Selected passage
········

It also got us thinking about making more St. Patty’s Day plans and we decided to check out an Irish pub called the Burren the following night for some live music.
Our final full day in Boston continued with poor weather, which made it perfect for watching the film Poor Things. Chandler and I had been on the fence about seeing it, but decided to go when we saw that it had returned to theaters after Emma Stone won the Oscar for best actress. At the end of the film, Chandler complained that the only “poor things” were the theater goers! To say he hated the film might be an understatement. I enjoyed it (enough), but it did make us wish the times had been swapped and we could have seen the documentary film Bad River instead.
Bad River was written and directed by Mary Mazzio and narrated by Indigenous activist & model Quannah ChasingHorse and actor Edward Norton. The film chronicles the Wisconsin-based Bad River Band and its ongoing fight for sovereignty, culminating in their current battle to save Lake Superior, the largest freshwater source in America. It’s not currently playing at any of the theaters around us, but I’m keeping an eye out for it!
Instead, we’re driving to Tulsa, OK this weekend to attend Circle Cinema‘s Native Spotlight Series, “Visions for the Future.” Two short films ᏗᏂᏠᎯ ᎤᏪᏯ (Meet Me at the Creek) and Walking Two Worlds will screen before a Q&A with Quannah ChasingHorse, Loren Waters, and Rebecca Jim, moderated by Reservation Dogs (one of my favorite recent TV shows) creator and director Sterlin Harjo.
But back to our time in Boston! After the film, we had a quick lunch at Cocobeet and let me just tell you – those are some of the best smoothies and smoothie bowls I have had in a LONG time (so good, in fact, that we went back for lunch before our flight the next day!).
All that was left was our final St. Patty’s Day activity at the Burren. Also out of Boston – it was starting to feel like we were seeing the area around Boston more than the city itself – the Irish pub is located in Somerville, MA, an easy subway ride away. And it was on our way to or from there that I learned the fun fact that Boston is home to the first subway in the US, running since 1897.

········

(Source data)
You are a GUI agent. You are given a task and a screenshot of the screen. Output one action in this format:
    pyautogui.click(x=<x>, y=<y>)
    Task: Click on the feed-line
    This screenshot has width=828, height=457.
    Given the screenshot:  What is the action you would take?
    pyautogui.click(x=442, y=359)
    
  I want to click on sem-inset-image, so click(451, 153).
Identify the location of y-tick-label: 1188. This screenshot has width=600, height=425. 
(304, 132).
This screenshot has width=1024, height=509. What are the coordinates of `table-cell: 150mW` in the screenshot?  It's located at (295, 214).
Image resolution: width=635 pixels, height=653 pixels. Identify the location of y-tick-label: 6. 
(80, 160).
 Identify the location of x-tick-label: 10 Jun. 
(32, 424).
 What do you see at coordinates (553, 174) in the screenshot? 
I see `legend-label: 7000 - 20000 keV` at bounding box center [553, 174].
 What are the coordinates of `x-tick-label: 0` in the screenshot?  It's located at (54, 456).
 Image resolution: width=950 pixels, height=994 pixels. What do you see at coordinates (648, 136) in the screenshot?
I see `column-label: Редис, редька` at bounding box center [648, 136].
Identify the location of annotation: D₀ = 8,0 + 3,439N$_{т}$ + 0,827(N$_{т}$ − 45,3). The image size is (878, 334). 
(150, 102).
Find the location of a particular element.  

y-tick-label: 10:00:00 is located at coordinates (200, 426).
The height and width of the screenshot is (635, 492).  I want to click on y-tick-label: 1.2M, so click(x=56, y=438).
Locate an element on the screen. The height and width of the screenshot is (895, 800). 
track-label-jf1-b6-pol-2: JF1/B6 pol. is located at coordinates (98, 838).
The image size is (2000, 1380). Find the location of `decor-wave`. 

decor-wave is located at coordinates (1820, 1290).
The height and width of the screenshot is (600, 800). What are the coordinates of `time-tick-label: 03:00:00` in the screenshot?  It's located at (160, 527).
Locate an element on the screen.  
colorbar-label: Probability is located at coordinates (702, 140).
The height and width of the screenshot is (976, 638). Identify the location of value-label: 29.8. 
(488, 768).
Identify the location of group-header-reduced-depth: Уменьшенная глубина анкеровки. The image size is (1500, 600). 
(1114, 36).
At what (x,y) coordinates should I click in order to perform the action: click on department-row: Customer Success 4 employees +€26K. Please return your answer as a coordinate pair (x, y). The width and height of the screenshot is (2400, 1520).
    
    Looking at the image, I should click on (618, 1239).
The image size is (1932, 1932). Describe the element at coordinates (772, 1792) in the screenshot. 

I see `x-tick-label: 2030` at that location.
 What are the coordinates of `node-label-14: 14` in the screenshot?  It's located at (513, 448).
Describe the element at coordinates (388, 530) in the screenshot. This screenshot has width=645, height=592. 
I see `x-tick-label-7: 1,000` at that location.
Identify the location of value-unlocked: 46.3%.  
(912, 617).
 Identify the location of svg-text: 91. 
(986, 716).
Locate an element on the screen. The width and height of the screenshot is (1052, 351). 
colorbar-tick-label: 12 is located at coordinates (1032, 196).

········

Prompt 1
According to the Boston travel post, who narrated the documentary Bad River?
Prompt 2
Please carry on writing the Boston travel post, picking up after its final sentence.

Response area 1
Quannah ChasingHorse and Edward Norton narrated it.

Response area 2
We discovered more like-minded people on the subway with us. A couple sitting across from us struck up a conversation because of Chandler’s Peace Corps patch on his jean jacket. It turns out they were also a Peace Corps couple, having met in Senegal. Perfect timing, since that’s where we’re moving this summer, so we got some insider tips from them (even if they didn’t spend much time in Dakar – just like we didn’t spend much time in Addis while living in Ethiopia!). We get more excited about our move every time we meet someone who’s been there.
We arrived at the pub with plenty of sunlight left in the sky and I’m glad we did! There was a line outside the door a couple of buildings down and it probably took about 30 minutes for us to get inside and then another 30 minutes to get seated (the line had grown exponentially by the time we were leaving).
The mood was festive and the prices significantly more reasonable as we listened to a fairly mediocre band play a handful of Irish jigs before switching to rock. But I’m so glad we came. St. Patrick’s Day is a big deal in Boston and it was fun to celebrate with everyone.
Due to their limited holiday menu, I got to eat a vegetarian shepherd’s pie, but Chandler wasn’t able to order the vegan Guinness stew. Guess we’ll just have to go back to Ireland for that! But I have to say, despite only spending three short days in Boston, I absolutely loved the city (even in the cold!). It’s definitely a city I’d return to. In fact, I think it might round out my top 3 cities that I’ve visited in the US: Birmingham, Miami, and Boston.
We have Tulsa this weekend and a few more cities in the SW this summer, but I’m not sure anything’s going to shake up that list!